The final table has been set at the World Poker Tour (WPT) Seminole Hard Rock Poker Finale and it is still Alan Sternberg who leads, holding 4.605 million chips. Continuing the unique schedule, the tournament will take Wednesday off and hold the final table on Thursday. Today’s action at the casino is for the final table of the WPT Seminole Hard Rock Poker Showdown.

Sternberg began Day 3 as the chip leader with 1.6 million chips and though he added 3 million to that by the end of the night, it’s not like the path was a straight shot upward. At one point, Sternberg’s chip stack dipped below what he started with on the day after doubling-up Cliff Josephy.

For the most part, though, Sternberg’s day went relatively smoothly. One of his most significant hands came late with just eight players remaining. Jonathan Jaffe raised pre-flop to 70,000 chips and Sternberg three-bet to 160,000. Jaffe then decided to move all-in for 630,000 and Sternberg made the call.

Jaffe showed A-2, but was well behind Sternberg’s Kings. Jaffe was unable to hit his Ace or put together any sort of runner combination and was eliminated in eighth place. That pot put Sternberg just about at his total to end the night.

- Data block:
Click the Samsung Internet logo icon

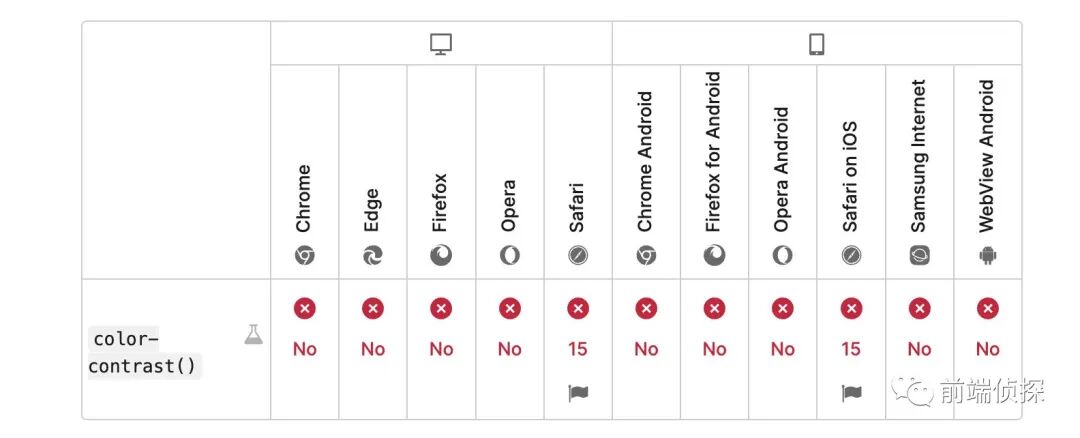pos(919,256)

- Exercise requirements:
1. List every poker player named in the tournament report.
2. Transcribe the tournament report from "Sternberg began Day" up to and including "end the night.".

- The answers:
1. Alan Sternberg, Cliff Josephy, Jonathan Jaffe

2.
Sternberg began Day 3 as the chip leader with 1.6 million chips and though he added 3 million to that by the end of the night, it’s not like the path was a straight shot upward. At one point, Sternberg’s chip stack dipped below what he started with on the day after doubling-up Cliff Josephy.

For the most part, though, Sternberg’s day went relatively smoothly. One of his most significant hands came late with just eight players remaining. Jonathan Jaffe raised pre-flop to 70,000 chips and Sternberg three-bet to 160,000. Jaffe then decided to move all-in for 630,000 and Sternberg made the call.

Jaffe showed A-2, but was well behind Sternberg’s Kings. Jaffe was unable to hit his Ace or put together any sort of runner combination and was eliminated in eighth place. That pot put Sternberg just about at his total to end the night.